/data_task

Primary LanguagePython

JSON Data Processor

CI/CD Pipeline

Overview

This project processes JSON files containing medical data about patients and encounters, extracts relevant information, and stores it in a SQLite database. The script is implemented in Python and runs within a Docker environment, leveraging asynchronous operations for enhanced performance.

Prerequisites

  • Docker
  • Docker Compose
  • Git (optional, for cloning the repository)

Project Structure

  • emis_task/: Main directory for the Python scripts and JSON data.
    • main.py: Main script for processing JSON files.
    • tests/: Contains pytest test files.
    • exa-data-eng-assessment/data/: Directory holding JSON data files.
  • pyproject.toml & poetry.lock: Python project and dependency management files.
  • Dockerfile: Configuration for building the Docker image.
  • docker-compose.yml: Configuration for orchestrating the Docker container.

Setup and Installation

  1. Clone the Repository (optional if you have the files locally):

    git clone https://github.com/jayhere1/data_task.git
    cd data_task
  2. Build the Docker Image: Navigate to the project directory and build the Docker image:

    docker-compose build

Running the Application

To start the application using Docker Compose:

docker-compose up json_processor

This command starts the Docker container json_processor, which processes the JSON files located in the ./emis_task/exa-data-eng-assessment/data/ directory and writes the output to the SQLite database.

Running Tests

To run the tests within the Docker environment:

docker-compose run --rm test_service

This command runs the test suite specified in the tests/ directory, ensuring your processing logic is functioning as expected.

Accessing Data

The SQLite database is stored in a volume that persists data even after the container is stopped.
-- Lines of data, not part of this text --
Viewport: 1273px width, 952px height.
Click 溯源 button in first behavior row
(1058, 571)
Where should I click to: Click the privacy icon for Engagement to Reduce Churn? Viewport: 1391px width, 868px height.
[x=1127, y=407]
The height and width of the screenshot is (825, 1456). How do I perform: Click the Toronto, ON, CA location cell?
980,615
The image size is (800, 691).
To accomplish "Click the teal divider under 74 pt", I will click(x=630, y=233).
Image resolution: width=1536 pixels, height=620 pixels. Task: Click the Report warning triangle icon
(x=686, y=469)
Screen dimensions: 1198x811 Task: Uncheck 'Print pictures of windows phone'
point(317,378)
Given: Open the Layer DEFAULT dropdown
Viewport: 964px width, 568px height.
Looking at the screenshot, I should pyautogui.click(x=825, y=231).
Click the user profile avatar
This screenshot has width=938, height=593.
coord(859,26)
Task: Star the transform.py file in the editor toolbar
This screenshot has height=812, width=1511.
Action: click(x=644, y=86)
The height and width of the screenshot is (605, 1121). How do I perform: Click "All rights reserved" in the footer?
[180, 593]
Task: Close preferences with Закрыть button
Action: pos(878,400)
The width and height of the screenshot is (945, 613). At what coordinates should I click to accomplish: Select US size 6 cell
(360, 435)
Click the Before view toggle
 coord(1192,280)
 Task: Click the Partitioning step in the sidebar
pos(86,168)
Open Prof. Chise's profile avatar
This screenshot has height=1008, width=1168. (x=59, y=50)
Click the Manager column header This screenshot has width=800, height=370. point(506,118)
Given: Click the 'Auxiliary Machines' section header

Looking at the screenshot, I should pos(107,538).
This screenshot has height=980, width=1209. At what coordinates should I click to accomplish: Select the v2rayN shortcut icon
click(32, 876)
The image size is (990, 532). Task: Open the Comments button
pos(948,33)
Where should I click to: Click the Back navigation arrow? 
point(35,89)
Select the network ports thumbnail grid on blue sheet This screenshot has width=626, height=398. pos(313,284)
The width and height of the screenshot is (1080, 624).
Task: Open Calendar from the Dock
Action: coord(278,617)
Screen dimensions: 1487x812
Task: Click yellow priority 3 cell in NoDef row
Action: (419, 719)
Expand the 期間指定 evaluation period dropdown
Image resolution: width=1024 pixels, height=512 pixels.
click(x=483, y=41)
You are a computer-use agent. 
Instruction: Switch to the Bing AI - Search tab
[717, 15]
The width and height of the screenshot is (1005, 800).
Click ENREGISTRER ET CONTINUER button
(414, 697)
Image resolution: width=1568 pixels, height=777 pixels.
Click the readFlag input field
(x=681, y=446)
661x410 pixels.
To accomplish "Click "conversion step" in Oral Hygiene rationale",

To access or manage the SQLite database:

  • Use any SQLite client to connect to the database at ./sqlite_db/processed_data.db.
  • example: alexcvzz.vscode-sqlite on VS code

Logs

To view the logs generated by the Docker container, execute:

docker-compose logs

Stopping the Application

To stop and remove the containers, networks, and volumes created by docker-compose up, use:

docker-compose down -v

Additional Notes

  • Adjust the volume mounts in the docker-compose.yml if you need different directories for JSON data and the database.
  • Ensure the Docker environment is appropriately configured for your system in terms of memory and disk space, especially if running for extended periods.